#### [WHAT IS BEING ASKED]
Go to the line below that has "Task: Open notifications bell icon", print it and each line after it exactly, and stop after the line that has "Task: Click the 登录 link"; leave out pictures.

[Records from a data collection]

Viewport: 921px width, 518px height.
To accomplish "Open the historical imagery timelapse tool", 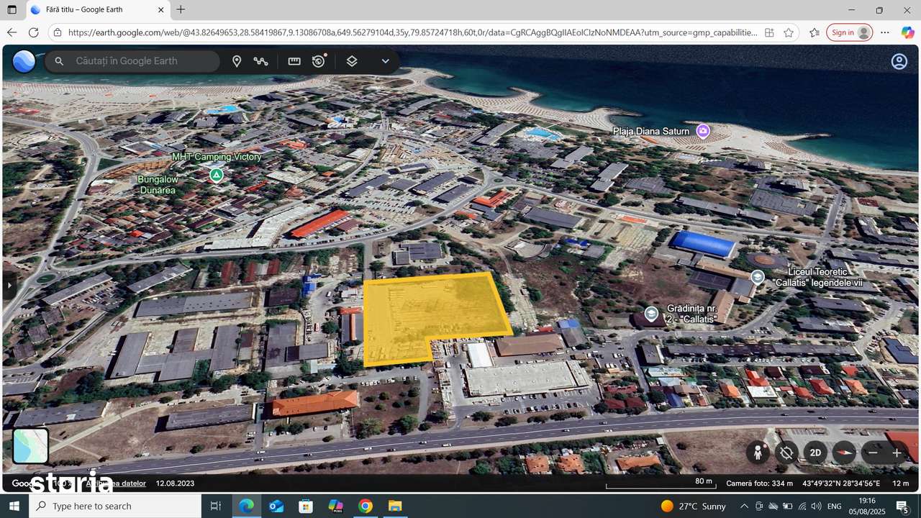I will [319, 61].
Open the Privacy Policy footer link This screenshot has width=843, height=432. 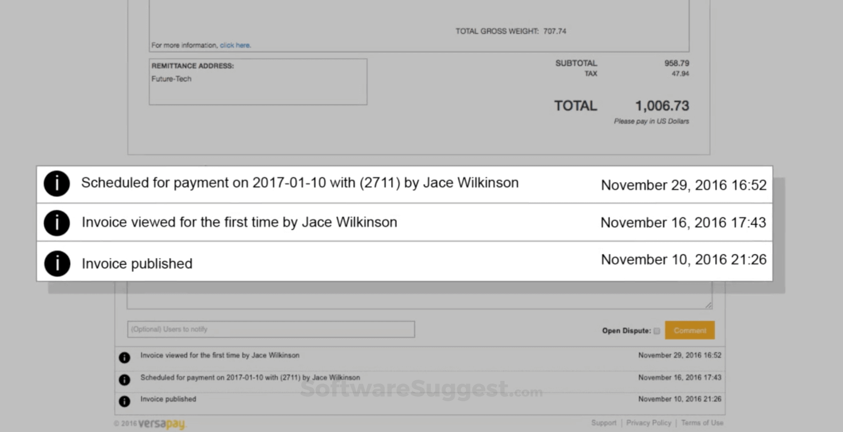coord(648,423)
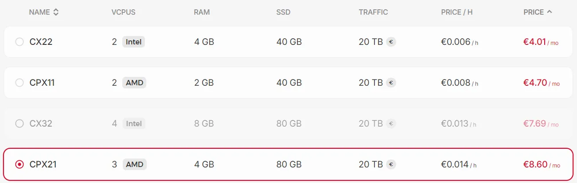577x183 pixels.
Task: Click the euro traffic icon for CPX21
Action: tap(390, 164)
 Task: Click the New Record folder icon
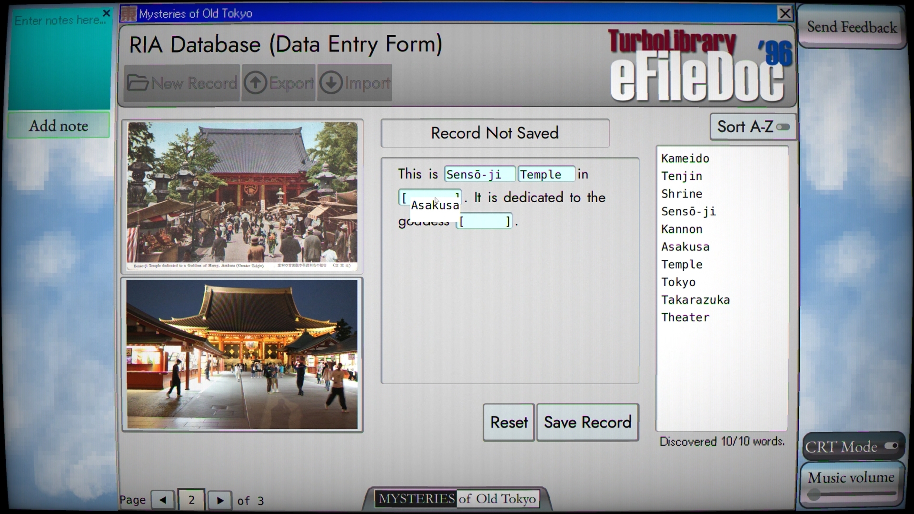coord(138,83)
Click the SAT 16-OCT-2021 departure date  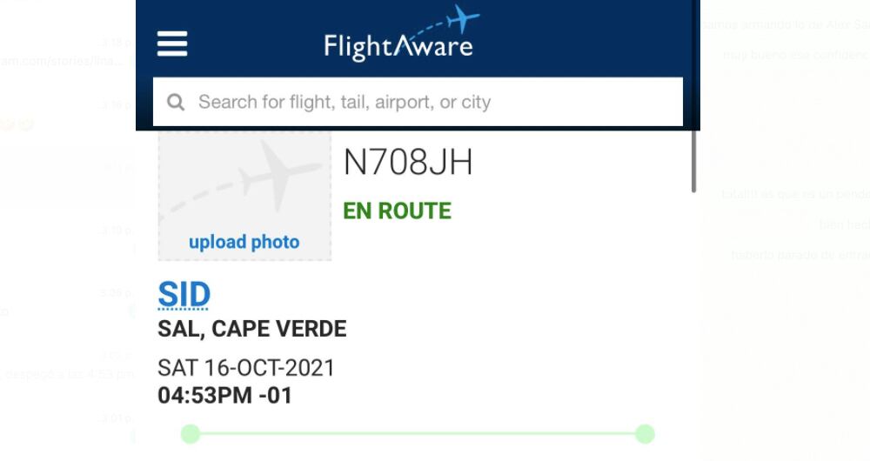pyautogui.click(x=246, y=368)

--

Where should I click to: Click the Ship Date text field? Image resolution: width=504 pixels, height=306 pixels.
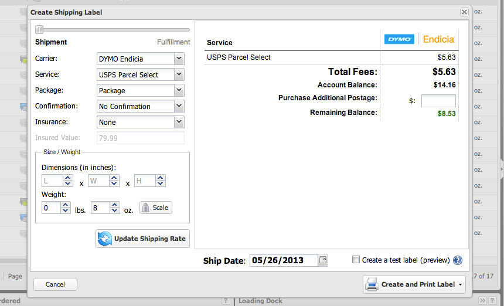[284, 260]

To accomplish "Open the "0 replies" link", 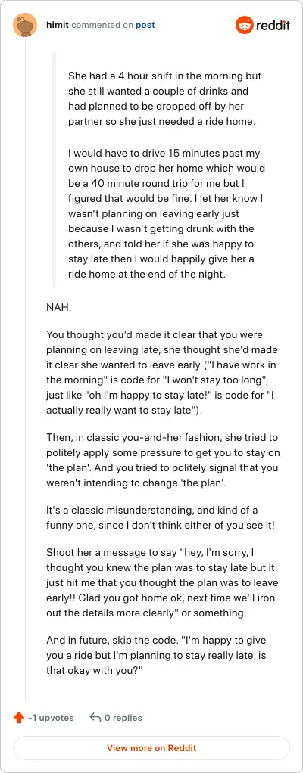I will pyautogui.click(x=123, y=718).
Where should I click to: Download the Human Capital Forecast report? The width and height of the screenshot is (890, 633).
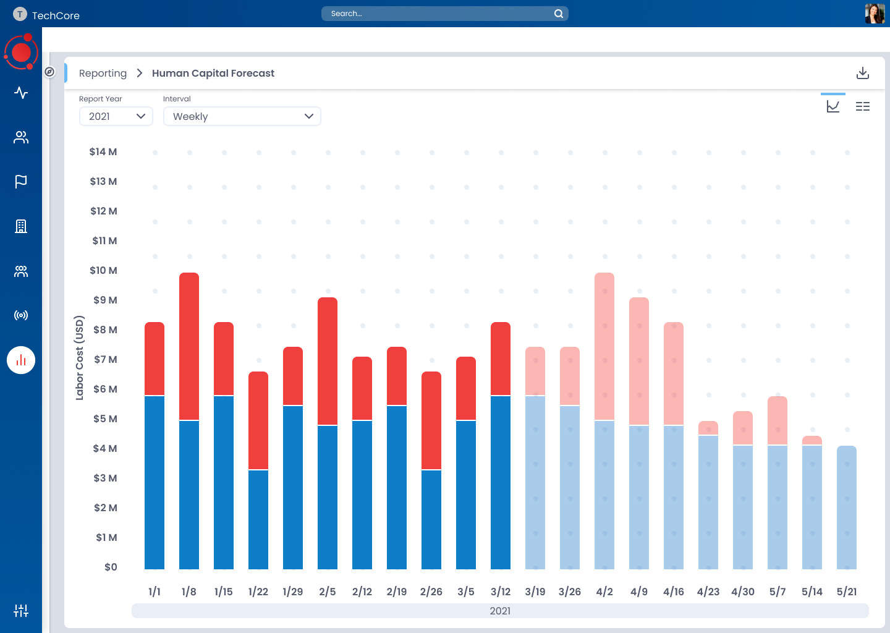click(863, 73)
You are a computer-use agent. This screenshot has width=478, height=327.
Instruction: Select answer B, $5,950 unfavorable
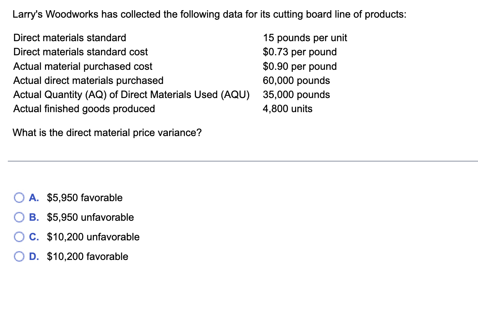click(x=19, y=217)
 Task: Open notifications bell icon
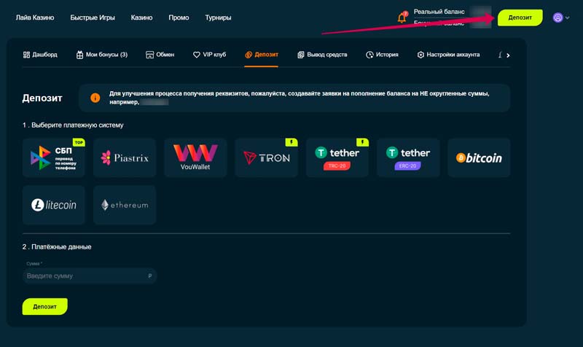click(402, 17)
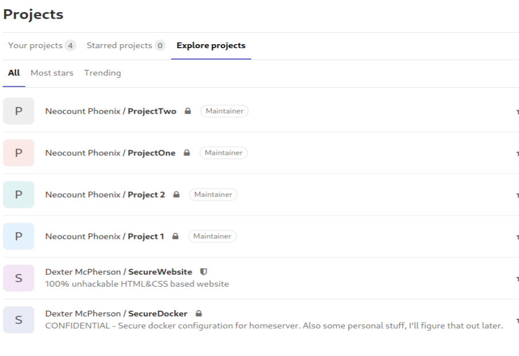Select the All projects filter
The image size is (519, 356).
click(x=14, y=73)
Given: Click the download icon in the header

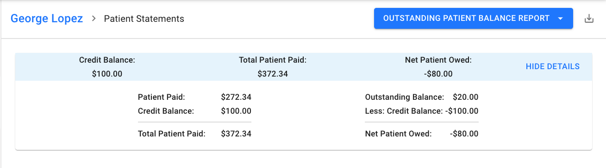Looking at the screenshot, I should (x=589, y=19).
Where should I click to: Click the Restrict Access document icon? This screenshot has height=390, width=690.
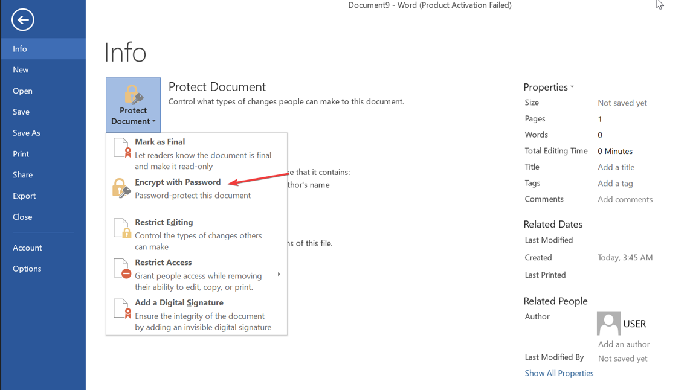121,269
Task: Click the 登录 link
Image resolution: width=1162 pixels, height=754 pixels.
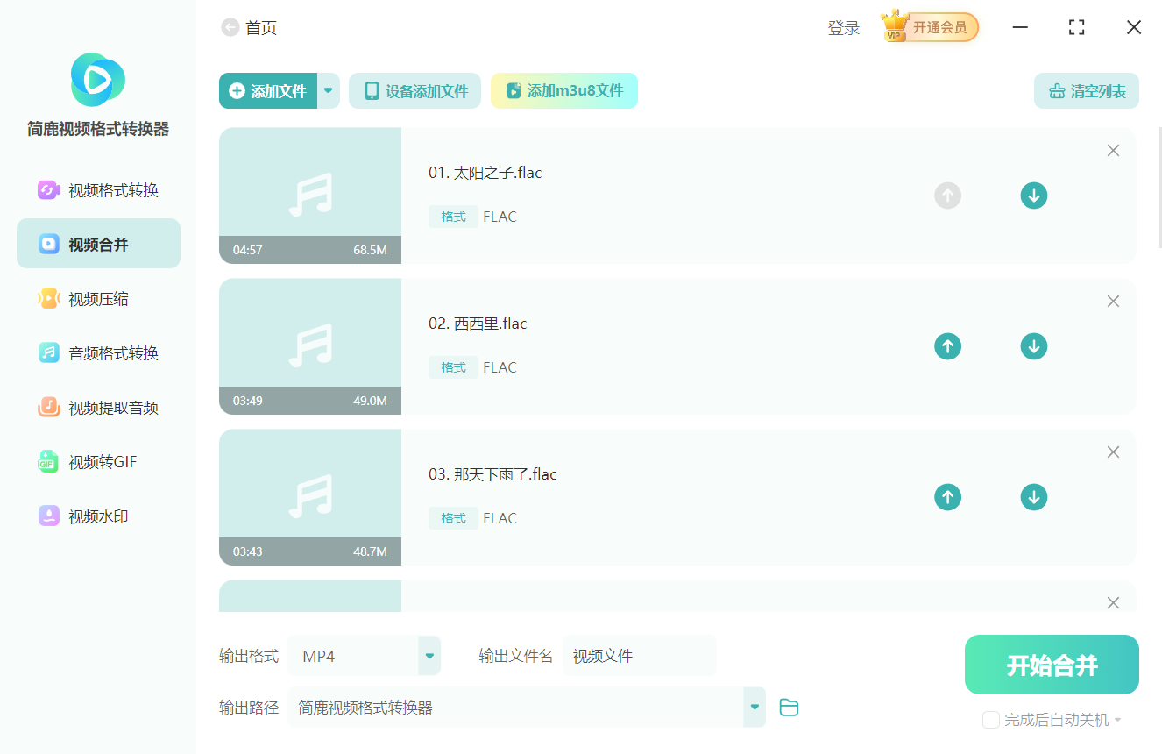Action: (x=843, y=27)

#### [WRITTEN SOLUTION]
 Task: Open notifications bell icon
click(402, 17)
Select the All projects filter
The image size is (519, 356).
click(x=14, y=73)
Given: Click the download icon in the header

Looking at the screenshot, I should (x=589, y=19).
Where should I click to: Click the Restrict Access document icon? This screenshot has height=390, width=690.
121,269
Task: Click the 登录 link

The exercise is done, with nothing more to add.